7/10
The Existential Dread of Gore Verbinski
4 February 2017
One cannot deny the ingenuity of director Gore Verbinski. At his best, he artfully weaves stories through a centrifuge of age-old storytelling techniques, and sumptuous world-building. Sometimes it feels as if Verbinski creates his worlds without even trying; the filigree and lore of Pirates of the Caribbean (2003-Present) and Rango (2011) exists almost as a state of fact. They exist because, of course they do. Would you want it any other way? A Cure for Wellness takes that same instinct and eye for detail to the stratosphere, providing an opulent and unique playground for all the film's ghouls to play in. The alpine roads leading up to the Swiss sanatorium where we lay our scene, hug the mountains like laces of a tightly fit dress. The naturalism of the verdant bluffs compare starkly to the shimmering glass buildings where our hero Lockhart (DeHaan) has found his professional niche. "Her eyes are closed because she's dreaming," a character says about a ballerina figurine. At the film's height, it certainly feels like we're dreaming.

Then we wake up. For me, it was around the time Lockhart takes a trip down the mountain to make a phone call and drink a beer. Up until that time, the plot - a young executive sent to retrieve a company's CEO from a health and wellness retreat, smacked of Dracula (1931) in the best of ways. Once we snap out of Lockhart's head-space however (roughly halfway through the film), all the meticulous setups, all the dreamy mis en scene and all the under the skin horror slips out like water out of an amniotic sac.

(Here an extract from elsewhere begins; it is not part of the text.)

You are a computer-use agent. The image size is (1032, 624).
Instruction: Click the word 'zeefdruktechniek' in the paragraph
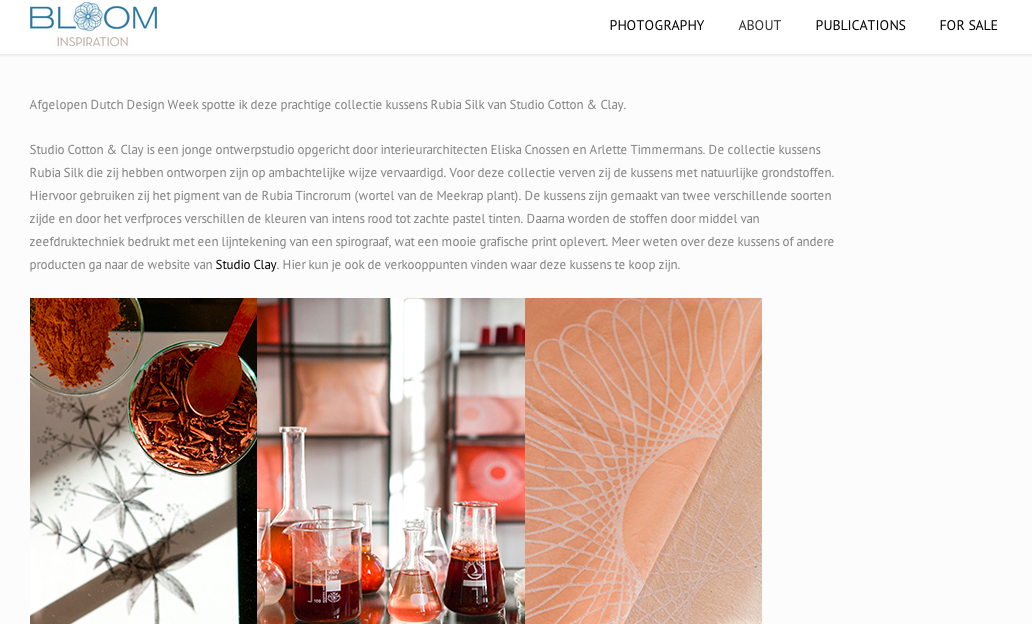tap(77, 242)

It's a shame too. The sanatorium, the ambulant patients, the creepy staff all hint to an unspoken horror. The kind that doesn't just go "Boo!" in the night but impacts you with clinched anxiety that can hardly be quelled. "No one ever leaves...why would they want to?" says Hannah (Goth) the only patient, other than Lockhart under the age of forty. She utters her words with the breathy tone of a ghastly harbinger of doom. It's a common trope but because Mia Goth sells it so well, we want to believe there is unimaginable horror lurking just underneath the surface.

Yet while Verbinski has all the visual instincts of a world-class auteur, his taste in stories are surprisingly literal. Visual exploration and motifs concerning existential dread and mortality are confounded by pulpy plot reveals. Real and perceived threats are overwhelmed by last act explanations. Slow-burning scares are drowned out by loud showstopping scenes that don't so much frighten as they do shock. And the CGI, good gravy, that CGI.

What it all amounts to is clichés that are just that, clichés. They don't explore the dark recesses of the human mind or find unique ways to scare up some audience goodwill. They don't go outside the box nor do they give us anything substantive outside the baroque horror echo chamber that hasn't been relevant since "The Fall of the House of Usher". The clichés, the characters and the sets are simply there to push a plot that feels like they were checking off squares on a horror trope bingo card.

Of course if one were to severely penalize every horror film that sprinkled clichés into its soup, we'd never get a horror film worth the admission price. If you exhumed and analyzed every bad thing about A Cure for Wellness, you'd still be left with a fairly good mystery. Not to mention an abundance of scares that are still accomplished the hard way. It's also a handsome film. A fact that shouldn't account for much but does account for something.